[basicaa] Rewrite isGEPBaseAtNegativeOffset in terms of index difference [mostly NFC]
This is almost purely NFC, it just fits more obviously in the flow of the code now that we've standardized on the index different approach. The non-NFC bit is that because of canceling the VariableOffsets in the subtract, we can now handle the case where both sides involve a common variable offset.
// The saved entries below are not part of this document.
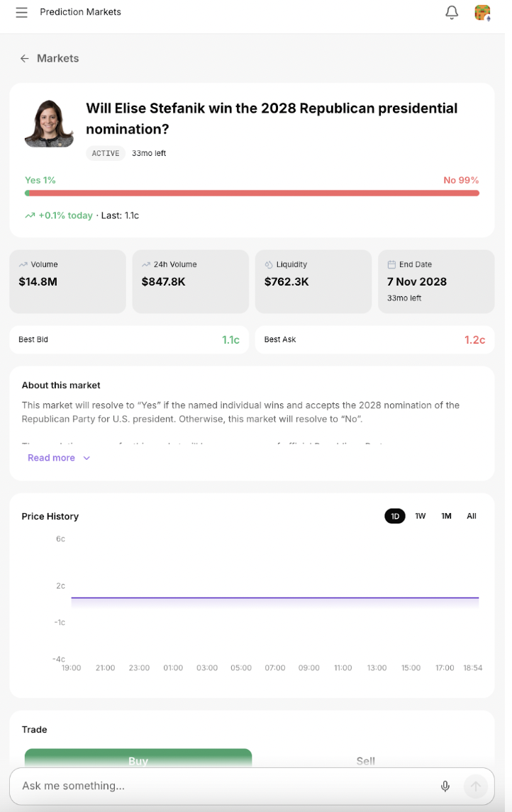Click the microphone icon in the chat bar

tap(445, 786)
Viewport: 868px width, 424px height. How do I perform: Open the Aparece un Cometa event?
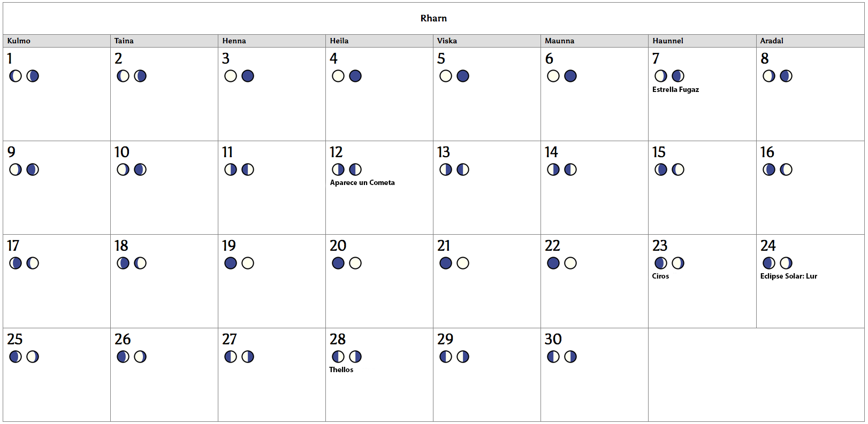click(362, 183)
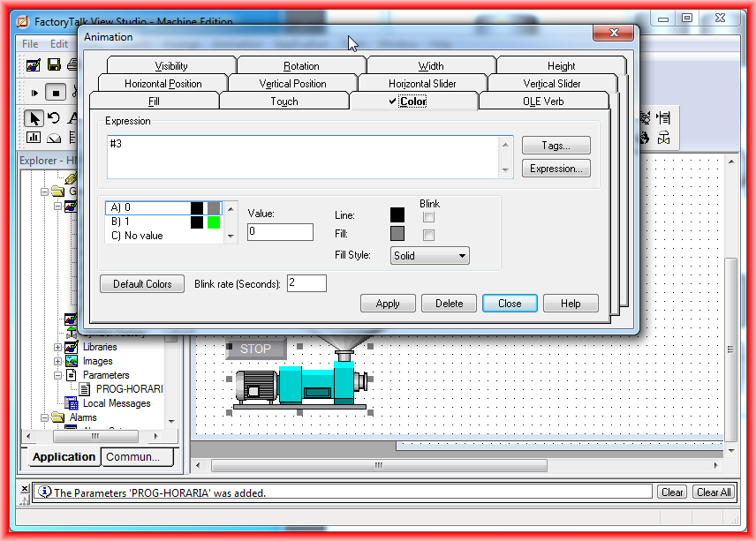Open the Horizontal Slider tab
The height and width of the screenshot is (541, 756).
click(422, 84)
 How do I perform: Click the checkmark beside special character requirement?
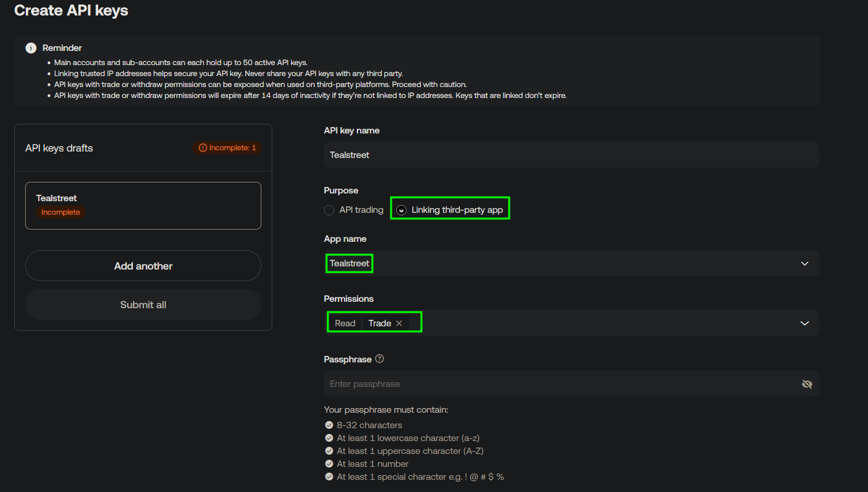point(329,477)
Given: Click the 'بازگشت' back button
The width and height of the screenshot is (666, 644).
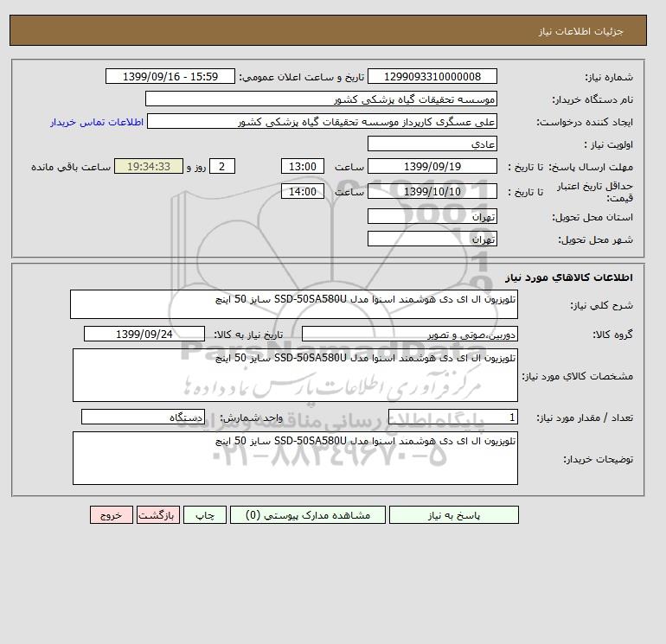Looking at the screenshot, I should (158, 515).
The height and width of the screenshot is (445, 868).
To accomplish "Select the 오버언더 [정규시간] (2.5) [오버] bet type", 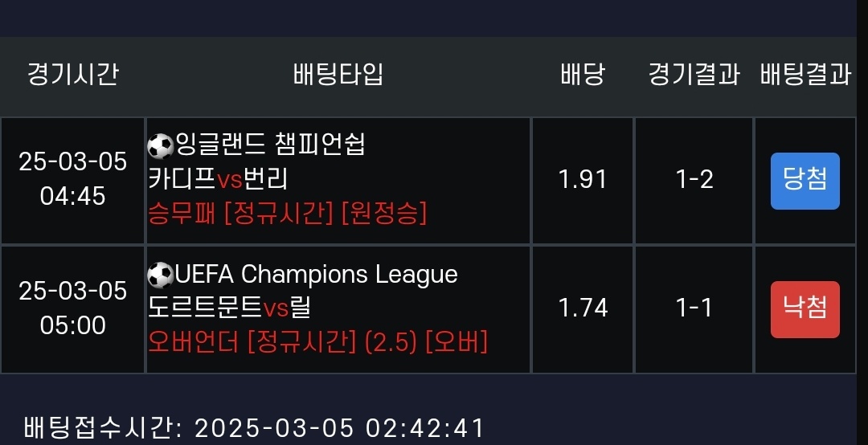I will (x=317, y=342).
This isn't an "interesting" improvement; it just happens to fall out of the natural code structure.
One subtle point - the placement of this above the BaseAlias check is important in the original code as this can return NoAlias even when we can't find a relation between the bases otherwise.
Also added some enhancement TODOs noticed while understanding the existing code.
Note: This is slightly different than the LGTMed version. I fixed the "inbounds" issue Nikita noticed with the original code in e6e5ef4 and rebased this to include the same fix.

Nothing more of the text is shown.